Is Tone Deaf really Australia’s biggest music publisher?
Stop the presses! Tone Deaf claims it’s now Australia’s biggest music publisher on Facebook.
In an email sent to the music industry on Tuesday, Tone Deaf‘s publisher The Brag Media says its music and memes Facebook page is now “reaching 5.43 million Australians per week”.
That’s a mighty bold claim (or an impressive achievement), so we asked founder and CEO Luke Girgis to show TMN its receipts.
The Brag Media, according to Facebook’s “similar pages” data, suggests that Tone Deaf generated 13.6 million – yes, million – likes, comments, clicks and shares for week commencing June 11.
On face value, the number dwarfs competitors Happy Mag (3.2m), triple j (1.1m), Pedestrian (1m), Music Feeds (120k) and Music Junkee (122.7k) for the same period.
Girgis says Tone Deaf has averaged 10 million social engagements per week in the last quarter.
The data only reflects one week though, which any publisher will tell you is too small a sample size. One major breaking story for a media outlet can result in a sizable traffic spike.
But if you have an artist to break or Big Mac’s to sell, the Tone Deaf audience are undeniably consuming their content by the millions, which puts the masthead in direct competition with Pedestrian (owned by Nine) and Junkee (owned by oOh!media).
The third headscratcher here is less obvious and way more interesting. Why are The Brag Media even concerned with Facebook? You’ve all read the headlines!
“Facebook is dead!”, “Engagement is WAY down!”, “It’s ‘pay to play’ on Facebook these days”. And my personal favourite, “Facebook and publishers are at war”.
All of the above may very well be true. But here’s the catch; brands are getting tired of impressions and waking up to other, more meaningful metrics.

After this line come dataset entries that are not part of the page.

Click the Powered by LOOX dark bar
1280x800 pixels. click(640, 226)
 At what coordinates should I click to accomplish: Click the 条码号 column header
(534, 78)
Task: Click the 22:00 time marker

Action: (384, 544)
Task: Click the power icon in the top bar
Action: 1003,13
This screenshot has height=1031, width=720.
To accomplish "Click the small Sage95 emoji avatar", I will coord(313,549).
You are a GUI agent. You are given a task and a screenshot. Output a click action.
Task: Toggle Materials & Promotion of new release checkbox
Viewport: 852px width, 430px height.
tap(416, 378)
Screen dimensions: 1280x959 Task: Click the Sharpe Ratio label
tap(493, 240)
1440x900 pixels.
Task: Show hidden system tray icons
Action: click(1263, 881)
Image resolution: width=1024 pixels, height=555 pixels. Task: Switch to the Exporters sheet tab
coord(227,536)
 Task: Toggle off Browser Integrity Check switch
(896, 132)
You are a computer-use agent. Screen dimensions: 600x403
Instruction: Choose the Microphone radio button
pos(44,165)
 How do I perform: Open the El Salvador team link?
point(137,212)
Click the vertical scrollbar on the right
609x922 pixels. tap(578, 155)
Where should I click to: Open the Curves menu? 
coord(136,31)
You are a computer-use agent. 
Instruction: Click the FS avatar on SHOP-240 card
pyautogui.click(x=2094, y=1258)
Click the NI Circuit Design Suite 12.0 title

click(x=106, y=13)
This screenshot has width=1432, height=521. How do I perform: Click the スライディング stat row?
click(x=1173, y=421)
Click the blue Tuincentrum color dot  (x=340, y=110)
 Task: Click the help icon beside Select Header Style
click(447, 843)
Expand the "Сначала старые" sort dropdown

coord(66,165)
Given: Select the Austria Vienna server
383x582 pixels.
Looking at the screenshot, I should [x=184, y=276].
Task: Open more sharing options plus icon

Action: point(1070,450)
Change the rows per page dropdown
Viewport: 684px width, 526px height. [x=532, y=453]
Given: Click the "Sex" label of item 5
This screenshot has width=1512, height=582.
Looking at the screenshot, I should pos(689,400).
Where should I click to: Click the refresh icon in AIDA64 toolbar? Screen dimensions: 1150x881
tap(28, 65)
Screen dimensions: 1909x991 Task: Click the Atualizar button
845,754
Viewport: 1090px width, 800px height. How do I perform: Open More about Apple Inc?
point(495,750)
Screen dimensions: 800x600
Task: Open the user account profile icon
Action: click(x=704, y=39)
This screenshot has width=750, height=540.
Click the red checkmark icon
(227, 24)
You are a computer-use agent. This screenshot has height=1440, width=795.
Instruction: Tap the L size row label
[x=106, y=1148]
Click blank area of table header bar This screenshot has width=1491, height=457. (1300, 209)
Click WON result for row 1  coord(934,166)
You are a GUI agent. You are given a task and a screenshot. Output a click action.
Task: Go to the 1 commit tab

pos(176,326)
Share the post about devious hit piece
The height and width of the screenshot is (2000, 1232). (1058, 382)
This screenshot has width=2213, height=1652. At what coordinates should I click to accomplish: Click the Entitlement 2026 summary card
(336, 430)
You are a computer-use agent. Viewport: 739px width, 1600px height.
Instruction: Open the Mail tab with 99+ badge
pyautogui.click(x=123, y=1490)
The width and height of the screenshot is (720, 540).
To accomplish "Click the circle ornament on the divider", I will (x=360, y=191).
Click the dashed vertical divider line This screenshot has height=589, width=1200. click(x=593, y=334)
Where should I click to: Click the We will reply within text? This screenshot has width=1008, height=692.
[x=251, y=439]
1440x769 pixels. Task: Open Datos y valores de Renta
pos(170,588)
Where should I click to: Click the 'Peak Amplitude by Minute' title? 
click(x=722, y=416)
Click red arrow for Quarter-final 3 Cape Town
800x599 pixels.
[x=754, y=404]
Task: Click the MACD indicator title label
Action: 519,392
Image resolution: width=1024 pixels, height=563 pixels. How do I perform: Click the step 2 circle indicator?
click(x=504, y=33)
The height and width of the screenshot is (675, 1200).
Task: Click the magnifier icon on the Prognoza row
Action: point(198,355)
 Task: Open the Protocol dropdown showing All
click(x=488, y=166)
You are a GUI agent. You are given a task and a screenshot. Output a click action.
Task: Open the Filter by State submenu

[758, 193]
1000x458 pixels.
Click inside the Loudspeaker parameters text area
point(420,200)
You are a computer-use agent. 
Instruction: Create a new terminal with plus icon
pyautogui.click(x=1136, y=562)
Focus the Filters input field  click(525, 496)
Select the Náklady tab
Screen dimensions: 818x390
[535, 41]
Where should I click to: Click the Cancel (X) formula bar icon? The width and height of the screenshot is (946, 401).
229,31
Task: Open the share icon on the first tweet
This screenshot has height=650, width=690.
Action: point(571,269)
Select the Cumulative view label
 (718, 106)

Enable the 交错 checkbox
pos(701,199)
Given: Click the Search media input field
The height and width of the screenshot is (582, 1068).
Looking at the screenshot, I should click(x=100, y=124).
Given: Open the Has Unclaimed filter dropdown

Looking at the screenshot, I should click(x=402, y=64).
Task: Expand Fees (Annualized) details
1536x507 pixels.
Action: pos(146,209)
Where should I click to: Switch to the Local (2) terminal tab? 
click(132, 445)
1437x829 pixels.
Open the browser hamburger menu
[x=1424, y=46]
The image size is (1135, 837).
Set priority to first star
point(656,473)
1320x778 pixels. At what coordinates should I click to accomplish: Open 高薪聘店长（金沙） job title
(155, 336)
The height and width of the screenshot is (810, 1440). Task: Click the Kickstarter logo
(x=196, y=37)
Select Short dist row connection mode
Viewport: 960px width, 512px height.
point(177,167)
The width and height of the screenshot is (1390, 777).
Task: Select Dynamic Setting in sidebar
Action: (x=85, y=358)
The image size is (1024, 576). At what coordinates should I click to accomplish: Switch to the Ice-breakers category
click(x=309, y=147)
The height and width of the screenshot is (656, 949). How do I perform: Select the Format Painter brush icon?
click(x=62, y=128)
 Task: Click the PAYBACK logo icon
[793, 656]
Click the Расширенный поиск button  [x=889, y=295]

“Other publishers shy away from Facebook because it’s a walled garden in terms of data, and mostly, there is a perception that Facebook is at war with publishers,” Girgis tells TNN.
“We don’t see it that way, we think Facebook is an extremely powerful content marketing tool and we are in the business of content marketing.
“It’s what sells tickets, increases artist profiles and drive sales.
“Website banners don’t, they’re mostly for awareness, which is how most other publishers commercialise their master heads.”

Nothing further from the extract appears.